~sircmpwn/hare-rfc

11 7

[RFC v1] Replace strerror with write_error

Details
Message ID
<D3DK3ZHDTLDB.5A30WGFTKYV3@sebsite.pw>
DKIM signature
pass
Download raw message
                              RFC SUMMARY

Currently, by convention, Hare modules which provide an error type also
provide a strerror function, which takes in an error and returns a
string describing the error. This approach sounds sensible enough, but
it has significant limitations:

For one, if the potential length of an error message isn't bounded, the
message can't be safely stored in a static buffer. Thus, the only two
options are to truncate the string, or to heap-allocate the message.
Both of these are suboptimal, since most of the time, the error message
will be printed to an io::handle anyway (usually stderr). Heap
allocation also isn't compatible with nomem, unless the function aborts
when out of memory, which shouldn't be necessary.

Even beyond this issue, it's just an unnecessarily limiting interface.
If the error message isn't fixed (i.e. a string literal), it needs to be
stored in a static buffer before being returned to the user. As I'll
demonstrate, this middle step is completely unnecessary, and we can give
the user direct control over how and where the error message is
allocated (if it's allocated anywhere at all, which it often won't be).

As we try to improve the quality of error messages within Hare, the
strerror design will become more and more problematic, since it's
optimized for string literals.

                         ECOSYSTEM IMPLICATIONS

The "strerror" convention is dropped.
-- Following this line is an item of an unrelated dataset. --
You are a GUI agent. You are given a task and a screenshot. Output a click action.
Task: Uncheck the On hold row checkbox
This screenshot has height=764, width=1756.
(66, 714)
Instead, the convention is to
supply a "write_error" function, with the following prototype:

	export fn write_error(h: io::handle, err: error) (size | io::error);

Generally, callers of the function will either use error assertion (when
the write can't fail) or discard the result (when the write could fail,
but it doesn't make sense to handle it).

                              EXAMPLE CODE

Currently, strerror is commonly used to print an error to stderr before
terminating the program, like so:

	fmt::fatal("Error:", strerror(err));

Here's what the equivalent logic looks like with write_error:

	fmt::error("Error: "): void;
	write_error(os::stderr, err): void;
	fmt::fatal(); // print newline + terminate

(In the future we'll likely replace void casts with assignments to `_`,
but the semantics are the same.)

If you actually want to store an error message string, you could use a
fixed buffer stream:

	static let msg: [256]u8 = [0...];
	let msg = memio::fixed(msg);
	write_error(&msg, err)!;
	let msg = memio::string(msg)!;

Here's an example strerror (status quo) implementation. Note the extra
logic needed in the error_b branch when the error message exceeds the
size of the buffer, even though the string will most likely be written
to another stream after the function returns:

	export fn strerror(err: error) str = {
		match (err) {
		case error_a =>
			return "Error A";
		case let err: error_b =>
			static let buf: [256]u8 = [0...];
			if (len(err.string) <= len(buf) - len("Error B")) {
				return fmt::bsprint("Error B", err.string);
			} else {
				return "Error B";
			};
		};
	};

Here's what a write_error implementation would look like for the same
type:

	export fn write_error(h: io::handle, err: error) (size | io::error) = {
		match (err) {
		case error_a =>
			return fmt::fprint(h, "Error A");
		case let err: error_b =>
			return fmt::fprint(h, "Error B", err.string);
		};
	};

For a real-world example of a place where a strerror function isn't
used at all because of the buffer size issue, see cmd/hare/main.ha. The
logic for terminating with an error is contained within main() itself,
rather than a strerror function for `error`:

	match (task(subcmd.0, subcmd.1)) {
	case void => void;
	case let e: exec::error =>
		fmt::fatal("Error:", exec::strerror(e));
	case let e: fs::error =>
		fmt::fatal("Error:", fs::strerror(e));
	// ...
	case let e: unknown_type =>
		fmt::fatalf("Error: Unknown build type: {}", e);
	case let e: output_exists =>
		fmt::fatalf("Error: Output path {} already exists, but isn't an executable file",
			e);
	case let e: output_failed =>
		fmt::fatalf("Error: Could not open output '{}': {}",
			e.0, fs::strerror(e.1));
	case let e: invalid_namespace =>
		fmt::fatalf("Error: Invalid namespace: {}", e);
	};

With write_error, this can be refactored to use a conventional
interface:

	match (task(subcmd.0, subcmd.1)) {
	case void => void;
	case let err: error =>
		fmt::error("Error: "): void;
		write_error(os::stderr, err): void;
		fmt::fatal();
	};

	// Outside of definition of main

	export fn write_error(h: io::handle, err: error) (size | io::error) = {
		match (err) {
		case let e: exec::error =>
			return exec::write_error(h, e);
		case let e: fs::error =>
			return fs::write_error(h, e);
		// ...
		case let e: unknown_type =>
			return fmt::fprintf(h, "Unknown build type: {}", e);
		case let e: output_exists =>
			return fmt::fprintf(h, "Output path {} already exists, but isn't an executable file",
				e);
		// ...
		};
	};

Note that the build driver is already going out of its way to not use
strerror, and instead print the error message directly. Modules which
aren't internal to a specific program don't have this option (with the
strerror convention), resulting in either an incorrect strerror
implementation (aborts if the message is too long), or a suboptimal one
(aborts on OOM, or silently truncates the message).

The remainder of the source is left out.